■ Exercise instructions ■
Filter the entries for the string "step". Copy each line that has it.
---- Listed entries
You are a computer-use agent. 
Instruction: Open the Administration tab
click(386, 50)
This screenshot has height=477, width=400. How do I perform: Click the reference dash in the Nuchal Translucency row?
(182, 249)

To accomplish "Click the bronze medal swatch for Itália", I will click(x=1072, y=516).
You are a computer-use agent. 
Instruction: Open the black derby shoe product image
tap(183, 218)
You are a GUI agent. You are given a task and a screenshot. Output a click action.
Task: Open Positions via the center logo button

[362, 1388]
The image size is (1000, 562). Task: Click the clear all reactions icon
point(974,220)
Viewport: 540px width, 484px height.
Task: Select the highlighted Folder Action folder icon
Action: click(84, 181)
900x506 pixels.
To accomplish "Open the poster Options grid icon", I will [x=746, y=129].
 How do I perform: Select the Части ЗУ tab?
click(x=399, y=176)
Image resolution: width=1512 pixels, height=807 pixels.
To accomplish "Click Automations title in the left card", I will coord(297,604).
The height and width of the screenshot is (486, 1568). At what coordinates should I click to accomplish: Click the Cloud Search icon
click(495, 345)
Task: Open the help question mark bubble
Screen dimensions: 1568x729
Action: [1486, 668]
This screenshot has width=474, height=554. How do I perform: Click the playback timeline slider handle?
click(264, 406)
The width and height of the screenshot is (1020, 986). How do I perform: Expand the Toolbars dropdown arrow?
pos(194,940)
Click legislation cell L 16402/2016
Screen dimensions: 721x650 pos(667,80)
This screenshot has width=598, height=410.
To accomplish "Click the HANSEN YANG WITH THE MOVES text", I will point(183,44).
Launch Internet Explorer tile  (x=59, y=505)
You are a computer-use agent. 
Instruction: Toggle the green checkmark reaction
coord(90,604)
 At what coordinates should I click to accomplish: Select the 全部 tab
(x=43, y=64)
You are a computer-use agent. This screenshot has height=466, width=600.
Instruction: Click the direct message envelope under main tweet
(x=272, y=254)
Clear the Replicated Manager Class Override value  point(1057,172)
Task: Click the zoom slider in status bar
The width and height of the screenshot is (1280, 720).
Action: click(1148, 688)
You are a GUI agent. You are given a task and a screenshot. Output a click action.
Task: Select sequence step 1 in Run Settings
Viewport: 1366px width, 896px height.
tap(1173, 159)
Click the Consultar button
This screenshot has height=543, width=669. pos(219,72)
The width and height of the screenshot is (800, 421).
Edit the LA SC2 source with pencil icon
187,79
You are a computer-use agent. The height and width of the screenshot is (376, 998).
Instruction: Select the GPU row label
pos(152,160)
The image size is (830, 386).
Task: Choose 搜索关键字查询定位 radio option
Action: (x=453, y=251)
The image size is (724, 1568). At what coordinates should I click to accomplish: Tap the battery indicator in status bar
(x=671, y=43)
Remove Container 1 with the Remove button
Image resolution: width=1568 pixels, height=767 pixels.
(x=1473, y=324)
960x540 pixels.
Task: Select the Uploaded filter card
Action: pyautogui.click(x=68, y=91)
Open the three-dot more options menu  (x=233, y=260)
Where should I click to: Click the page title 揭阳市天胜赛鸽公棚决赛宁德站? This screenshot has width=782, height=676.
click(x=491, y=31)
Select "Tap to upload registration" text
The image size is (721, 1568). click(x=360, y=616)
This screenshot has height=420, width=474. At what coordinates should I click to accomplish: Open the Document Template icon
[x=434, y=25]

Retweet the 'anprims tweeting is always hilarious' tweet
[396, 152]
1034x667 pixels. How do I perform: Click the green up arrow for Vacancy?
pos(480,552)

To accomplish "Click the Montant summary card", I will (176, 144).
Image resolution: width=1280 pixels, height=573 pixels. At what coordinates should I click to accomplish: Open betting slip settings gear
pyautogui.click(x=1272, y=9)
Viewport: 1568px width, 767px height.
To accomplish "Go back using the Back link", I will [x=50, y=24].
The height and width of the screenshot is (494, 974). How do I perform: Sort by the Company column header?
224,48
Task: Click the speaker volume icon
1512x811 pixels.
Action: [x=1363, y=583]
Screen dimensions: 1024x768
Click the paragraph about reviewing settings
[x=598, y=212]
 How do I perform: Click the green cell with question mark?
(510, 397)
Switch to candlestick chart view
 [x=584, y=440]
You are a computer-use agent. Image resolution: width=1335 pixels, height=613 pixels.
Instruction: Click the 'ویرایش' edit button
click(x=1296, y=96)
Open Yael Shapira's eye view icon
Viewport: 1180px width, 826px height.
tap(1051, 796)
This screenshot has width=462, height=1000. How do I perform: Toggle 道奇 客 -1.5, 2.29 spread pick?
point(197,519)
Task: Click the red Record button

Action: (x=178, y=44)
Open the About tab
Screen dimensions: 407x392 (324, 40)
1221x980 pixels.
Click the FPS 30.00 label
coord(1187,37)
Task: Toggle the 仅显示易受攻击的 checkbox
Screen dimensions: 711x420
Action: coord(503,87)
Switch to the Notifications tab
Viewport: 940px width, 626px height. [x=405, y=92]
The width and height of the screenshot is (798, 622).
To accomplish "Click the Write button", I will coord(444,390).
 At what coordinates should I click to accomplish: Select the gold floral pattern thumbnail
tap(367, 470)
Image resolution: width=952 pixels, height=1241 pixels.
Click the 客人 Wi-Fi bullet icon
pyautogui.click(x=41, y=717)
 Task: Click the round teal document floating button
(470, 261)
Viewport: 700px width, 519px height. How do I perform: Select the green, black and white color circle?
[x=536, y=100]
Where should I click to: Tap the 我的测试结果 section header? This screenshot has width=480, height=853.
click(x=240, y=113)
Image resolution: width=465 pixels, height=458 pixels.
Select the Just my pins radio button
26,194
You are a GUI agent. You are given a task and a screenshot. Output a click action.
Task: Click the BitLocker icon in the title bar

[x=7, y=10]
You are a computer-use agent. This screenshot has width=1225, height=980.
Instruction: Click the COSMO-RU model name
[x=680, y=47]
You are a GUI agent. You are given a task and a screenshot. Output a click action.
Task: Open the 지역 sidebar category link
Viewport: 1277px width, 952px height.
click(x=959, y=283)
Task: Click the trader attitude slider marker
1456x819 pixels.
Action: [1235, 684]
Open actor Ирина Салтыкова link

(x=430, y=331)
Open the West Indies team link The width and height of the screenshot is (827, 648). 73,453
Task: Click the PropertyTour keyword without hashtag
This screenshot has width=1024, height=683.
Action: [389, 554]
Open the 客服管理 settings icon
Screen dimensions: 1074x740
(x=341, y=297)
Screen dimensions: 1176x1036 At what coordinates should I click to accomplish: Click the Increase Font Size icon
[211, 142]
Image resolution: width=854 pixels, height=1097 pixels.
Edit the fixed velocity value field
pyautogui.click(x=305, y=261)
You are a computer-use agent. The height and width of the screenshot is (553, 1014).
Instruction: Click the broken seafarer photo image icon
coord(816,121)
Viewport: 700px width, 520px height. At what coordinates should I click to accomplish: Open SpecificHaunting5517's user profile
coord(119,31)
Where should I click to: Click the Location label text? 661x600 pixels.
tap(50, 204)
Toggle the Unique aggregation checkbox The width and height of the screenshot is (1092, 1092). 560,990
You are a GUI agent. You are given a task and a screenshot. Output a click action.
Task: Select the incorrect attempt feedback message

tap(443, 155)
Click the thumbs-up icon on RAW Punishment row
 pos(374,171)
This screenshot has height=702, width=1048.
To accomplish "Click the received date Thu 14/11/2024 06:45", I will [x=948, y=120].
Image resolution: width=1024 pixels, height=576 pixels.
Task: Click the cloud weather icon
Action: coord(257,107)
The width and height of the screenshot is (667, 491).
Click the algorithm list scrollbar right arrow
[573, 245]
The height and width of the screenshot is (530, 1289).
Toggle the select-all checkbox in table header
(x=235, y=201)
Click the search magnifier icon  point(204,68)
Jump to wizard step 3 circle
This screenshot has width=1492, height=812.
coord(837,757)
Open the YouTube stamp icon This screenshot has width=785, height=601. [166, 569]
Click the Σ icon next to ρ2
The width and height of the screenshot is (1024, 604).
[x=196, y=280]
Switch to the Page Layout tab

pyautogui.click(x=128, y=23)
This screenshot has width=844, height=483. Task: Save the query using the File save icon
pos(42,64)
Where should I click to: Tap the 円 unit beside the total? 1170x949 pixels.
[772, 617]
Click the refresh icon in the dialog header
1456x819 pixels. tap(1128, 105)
--------
■ Answer for the task ■
Task: Select sequence step 1 in Run Settings
Jump to wizard step 3 circle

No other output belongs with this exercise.